▼

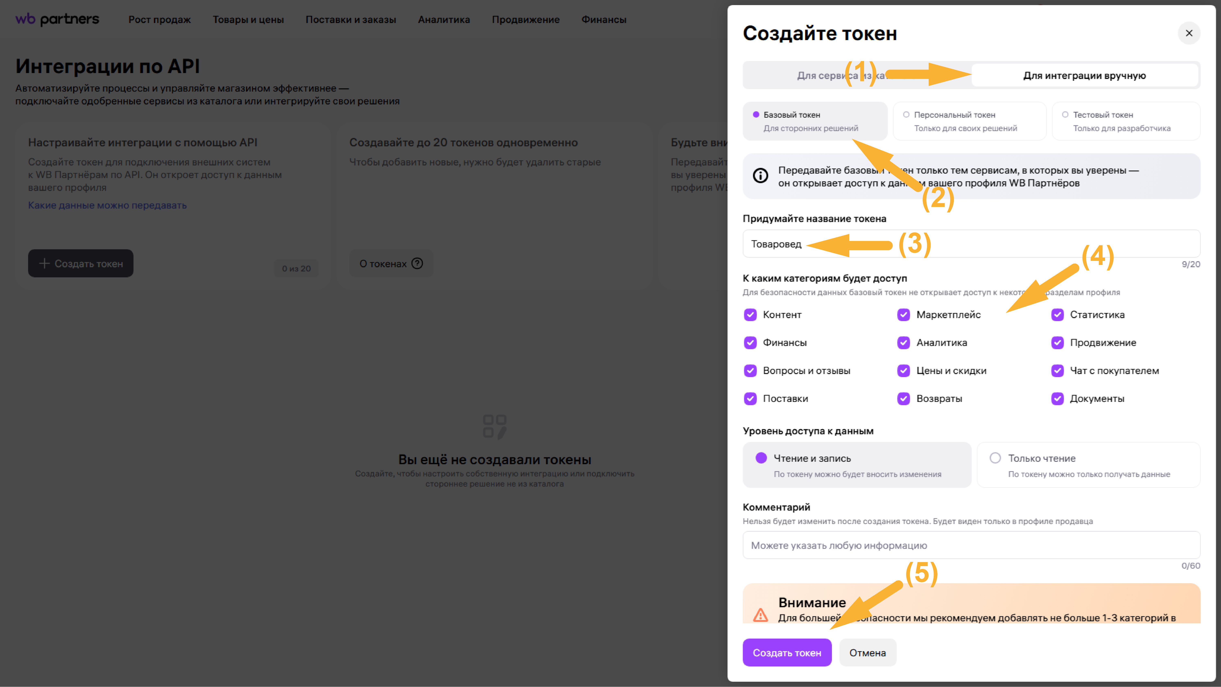Click the info icon in the notice banner

coord(760,176)
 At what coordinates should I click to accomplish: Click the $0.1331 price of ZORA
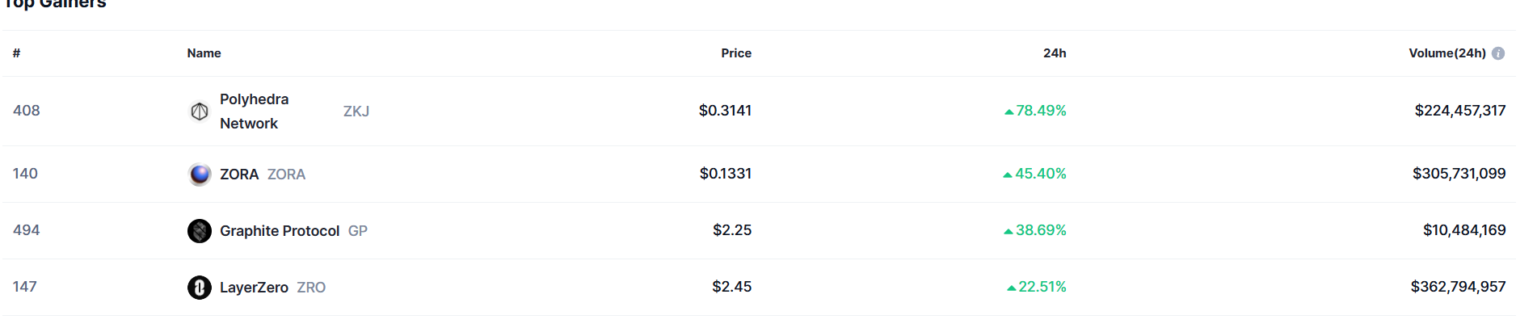726,174
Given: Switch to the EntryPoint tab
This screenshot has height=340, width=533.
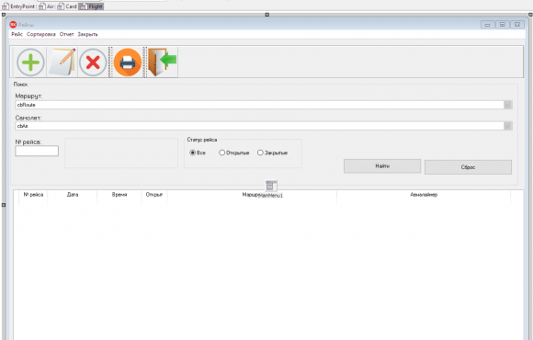Looking at the screenshot, I should [x=18, y=6].
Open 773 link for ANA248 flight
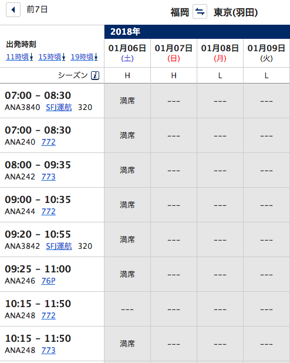Image resolution: width=290 pixels, height=363 pixels. click(49, 350)
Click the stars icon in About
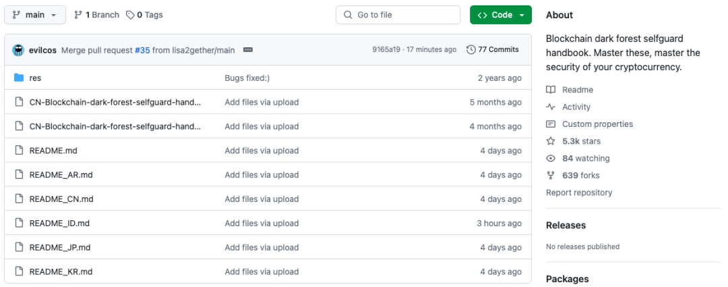 coord(551,141)
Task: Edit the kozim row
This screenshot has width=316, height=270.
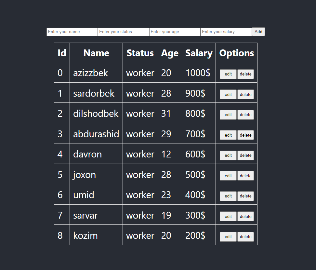Action: pyautogui.click(x=228, y=237)
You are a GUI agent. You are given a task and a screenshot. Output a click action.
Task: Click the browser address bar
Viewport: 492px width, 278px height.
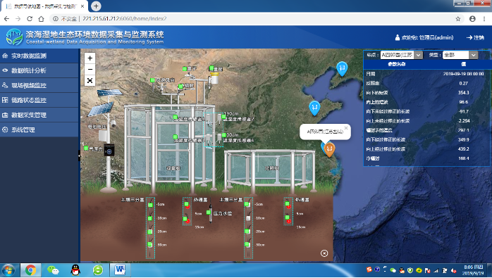[251, 19]
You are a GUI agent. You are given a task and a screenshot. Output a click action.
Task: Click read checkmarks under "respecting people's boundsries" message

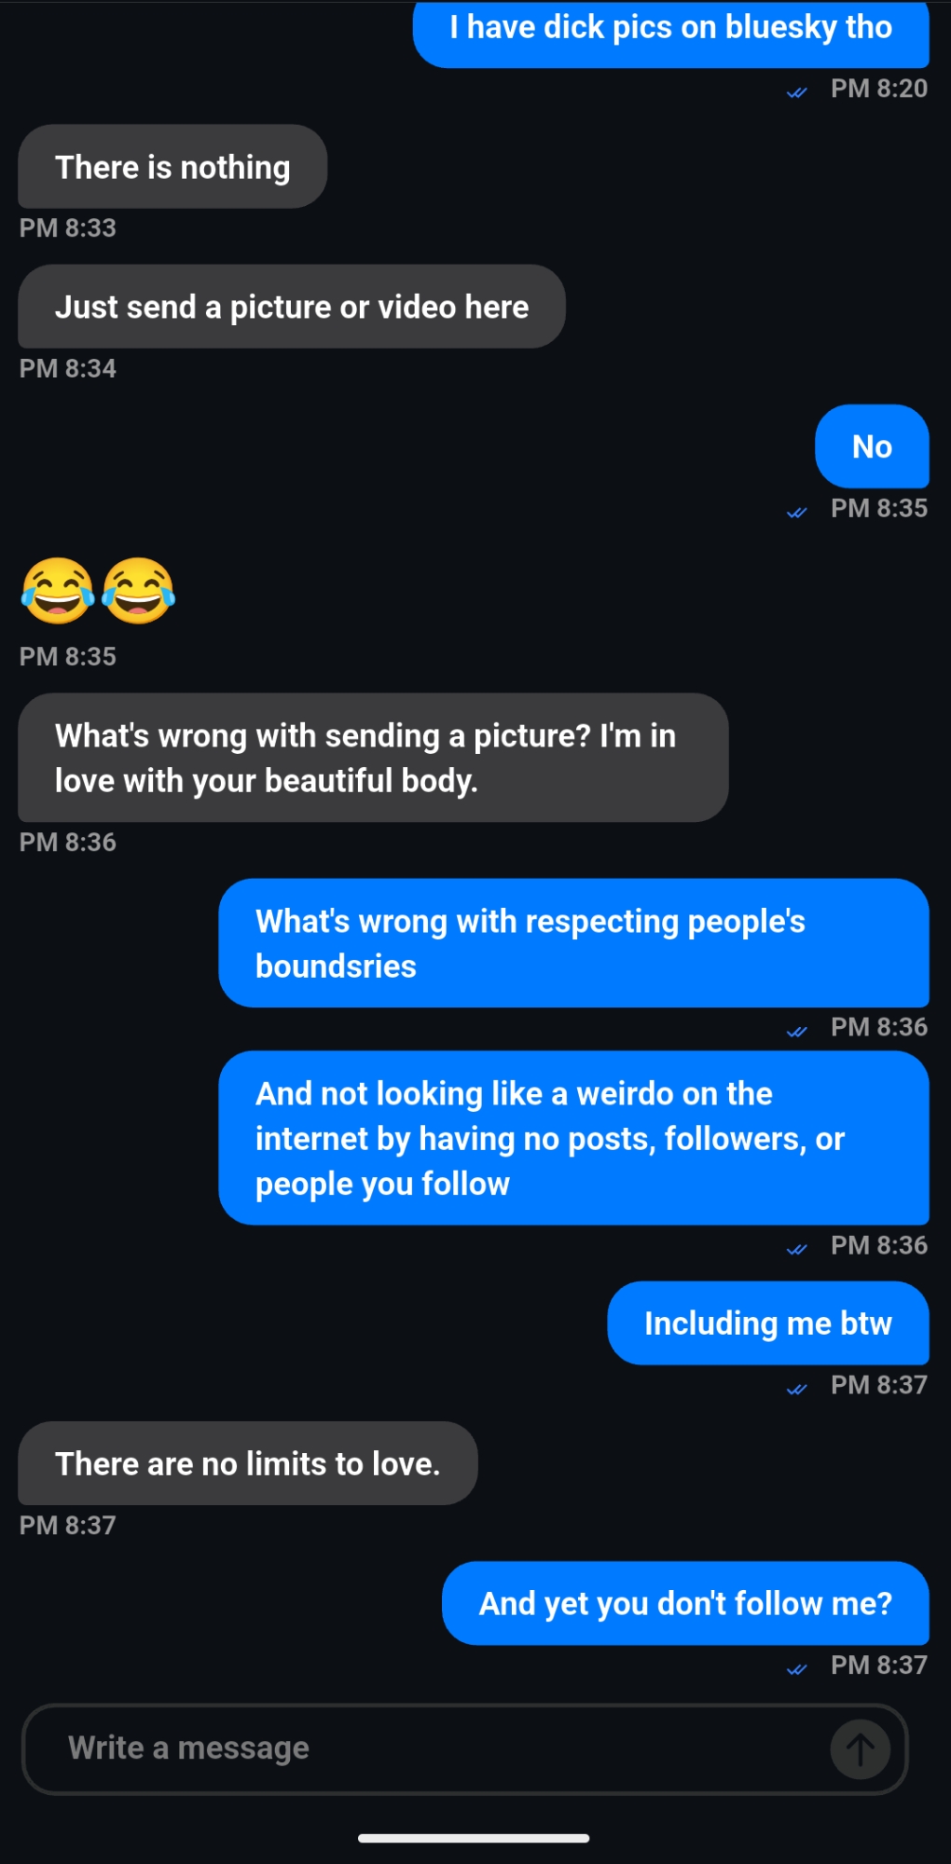coord(796,1031)
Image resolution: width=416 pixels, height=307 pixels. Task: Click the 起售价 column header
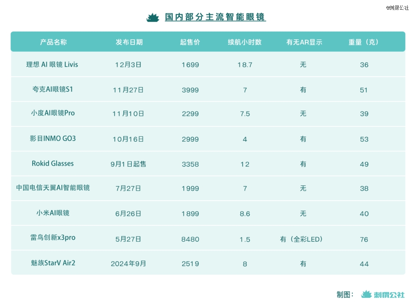[190, 42]
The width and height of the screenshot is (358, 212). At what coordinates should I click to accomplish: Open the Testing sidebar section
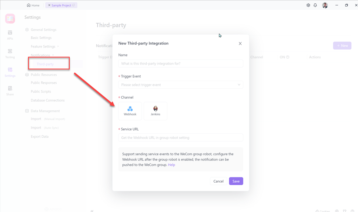coord(10,53)
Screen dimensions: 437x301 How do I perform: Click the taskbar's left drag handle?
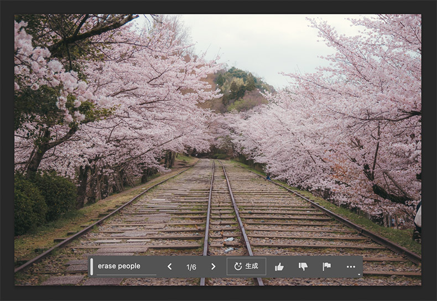point(91,266)
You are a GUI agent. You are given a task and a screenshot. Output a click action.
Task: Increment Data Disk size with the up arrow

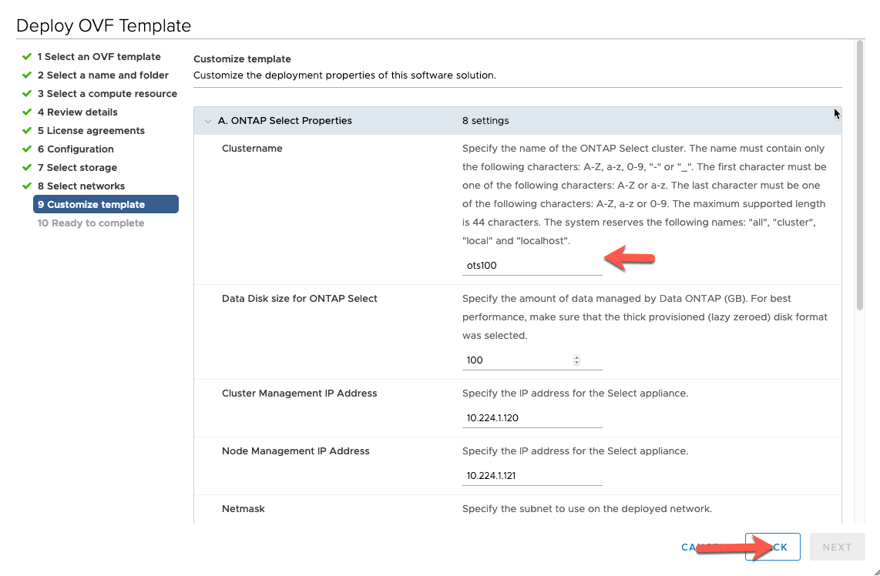pos(576,357)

▲

§ WORK INSTRUCTION
Leave out each picture and extract the lines from the one containing "The width and" through the end of the records above, inclusive, exactly as they stand.

§ WRITTEN SOLUTION
The width and height of the screenshot is (358, 212). At what coordinates should I click to accomplish: Open the Testing sidebar section
coord(10,53)
Screen dimensions: 437x301 How do I perform: Click the taskbar's left drag handle?
point(91,266)
You are a GUI agent. You are given a task and a screenshot. Output a click action.
Task: Increment Data Disk size with the up arrow

pos(576,357)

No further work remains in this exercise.